=== EXTRACTED RECORDS ===
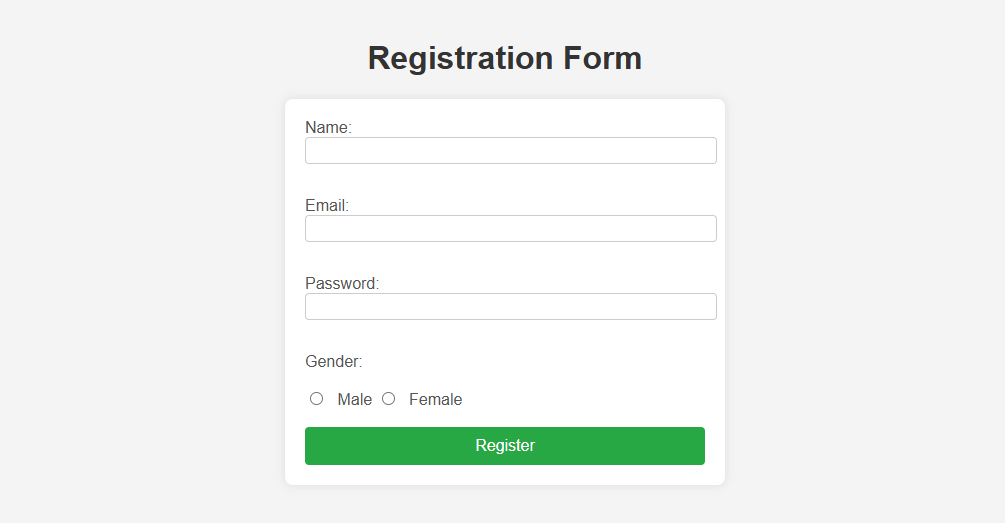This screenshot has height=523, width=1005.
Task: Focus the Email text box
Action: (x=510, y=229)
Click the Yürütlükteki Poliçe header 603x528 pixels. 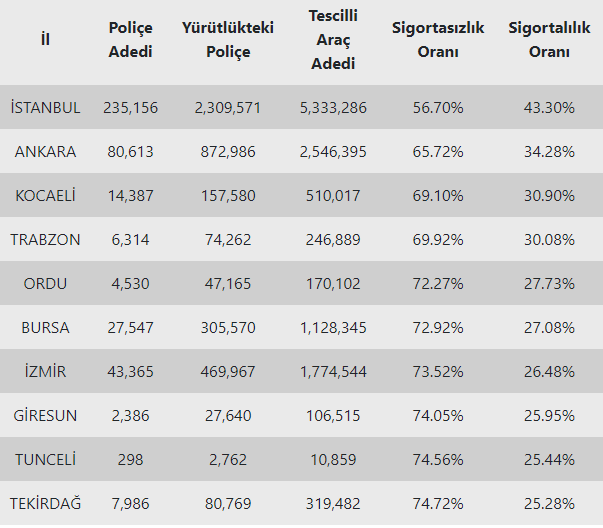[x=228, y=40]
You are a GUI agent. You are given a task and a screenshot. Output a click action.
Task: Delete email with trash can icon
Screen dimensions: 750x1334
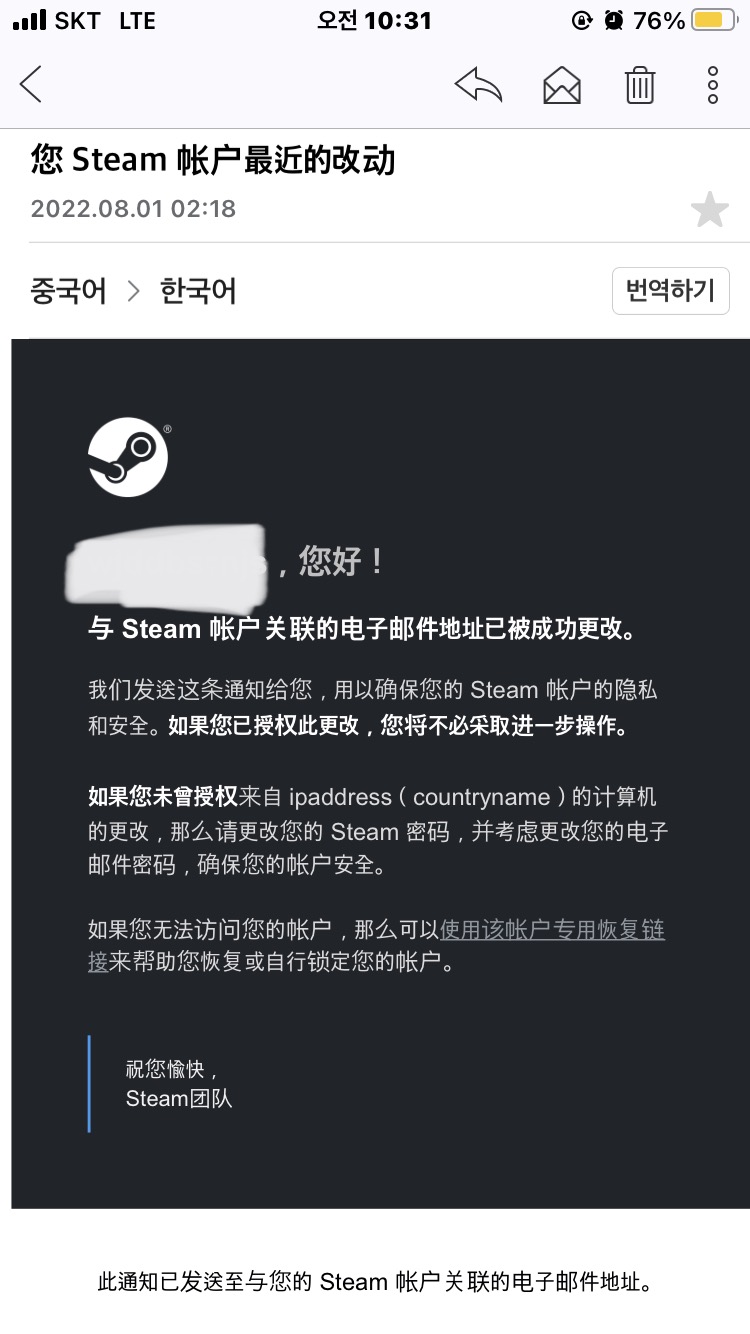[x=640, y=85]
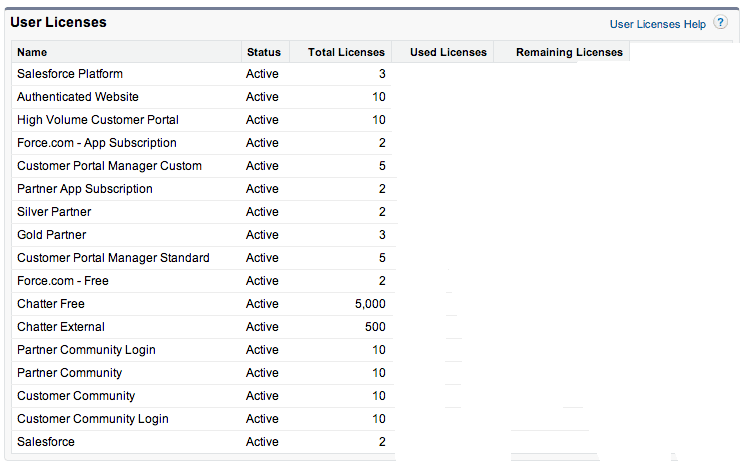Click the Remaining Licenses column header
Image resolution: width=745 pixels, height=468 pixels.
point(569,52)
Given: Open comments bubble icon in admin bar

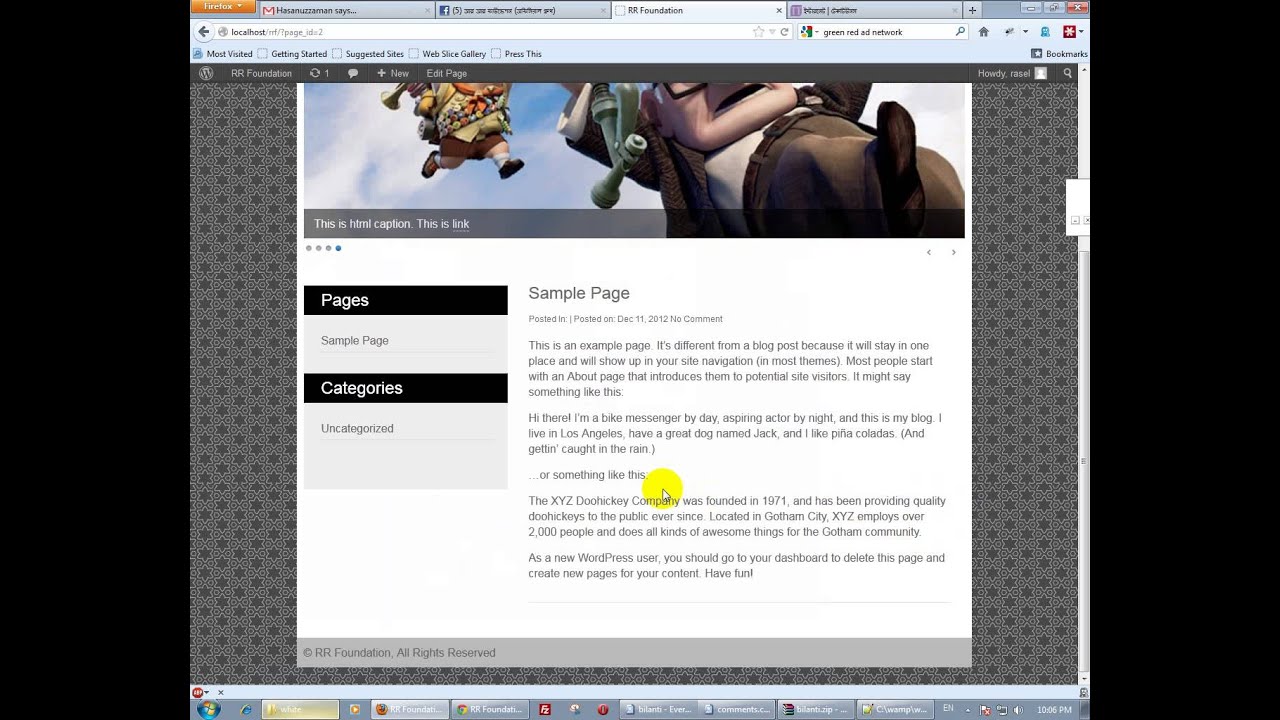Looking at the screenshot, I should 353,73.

=== WORK INSTRUCTIONS ===
Starting at the line that contains "You are a GUI", transcribe each line through the last one of the entries above, exactly and without pictures.

=== WRITTEN RESPONSE ===
You are a GUI agent. You are given a task and a screenshot. Output a click action.
Task: Delete email with trash can icon
Screen dimensions: 750x1334
[x=640, y=85]
Click the Remaining Licenses column header
Image resolution: width=745 pixels, height=468 pixels.
point(569,52)
Given: Open comments bubble icon in admin bar

Looking at the screenshot, I should 353,73.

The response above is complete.